L’intelligence artificielle au cœur de l’entreprise libanaise. Joumana YOUNIS, Doyenne de la Faculté des Sciences, Université Jinan

51If, Then, Else : « nanos » seconde machine, au service de l’humain. Abstraction faite de l’aspect technologique, les enjeux de l’usage de l’intelligence artificielle se révèlent à travers les changements multiples auxquels les entreprises devraient de plus en plus faire face. Le Liban n’est pas à l’abri de la logique du changement du fait de la globalisation tant économique que technique. Dans ce domaine, notre témoignage portera sur trois champs d’application : la finance, la banque et l’industrie au Liban.

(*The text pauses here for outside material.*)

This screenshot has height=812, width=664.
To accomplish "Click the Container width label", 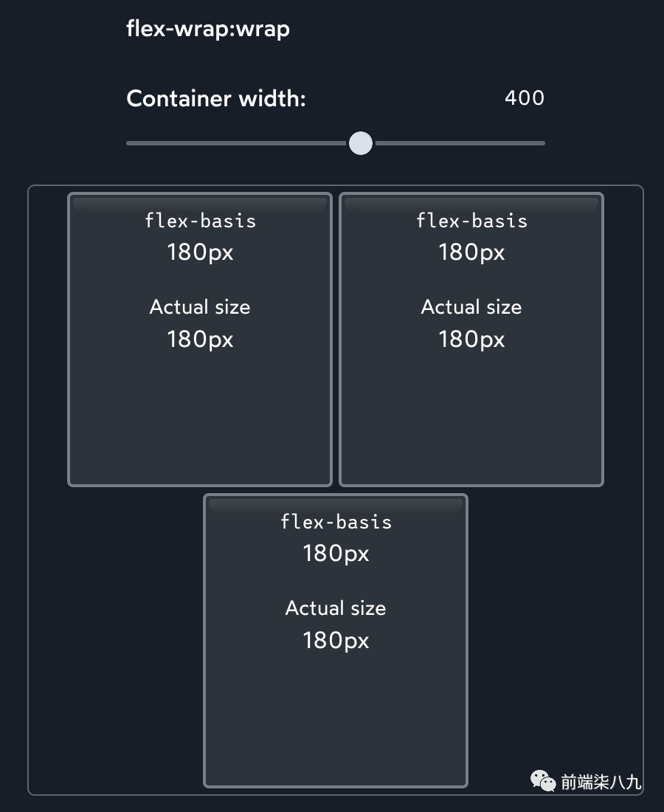I will click(216, 98).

Investir en bourse grâce à l’intelligence artificielle devient une pratique courante intégrée dans les activités de gestionnaires de fortune ainsi que les conseillers en investissements et placements. En effet, ces professionnels libanais de la finance utilisent des plateformes d’intelligence artificielle pour tester et simuler des stratégies d’investissement dans les bourses aussi bien moyen-orientales qu’internationales ; ce qui leur permet une meilleure fiabilité et un meilleur rendement dans leur offre à leurs clients, qu’ils soient particuliers ou institutionnels. Quant aux banques libanaises, elles utilisent également l’intelligence artificielle dans le calcul de risques de crédits. De ce fait, les agences n’ont plus à faire des calculs savants comme il fut jadis. Grâce aux algorithmes intégrés dans les systèmes d’aide à la décision (SAD), les crédits sont accordés ou refusés en fonction de critères préétablis. Concernant le domaine industriel, l’intelligence artificielle permet de répondre à des niveaux de qualité exigée par les différents systèmes internationaux de normalisation ; Ainsi, le contrôle qualité est automatisé par le biais des systèmes de vision par ordinateur. Grâce à l’intelligence artificielle, les agents de l’économie libanaise peuvent graduellement honorer leurs engagements en matière de mise à niveau tant sur le plan euro-méditerranéen que mondial. Il est vrai qu’à priori l’intelligence artificielle se substitue à l’humain, mais à posteriori les compétences se transforment. De ce fait, l’ensemble des programmes actuels d’enseignement prépare les nouvelles générations à interagir avec l’intelligence artificielle en vue d’assumer le statut d’Homme Augmenté.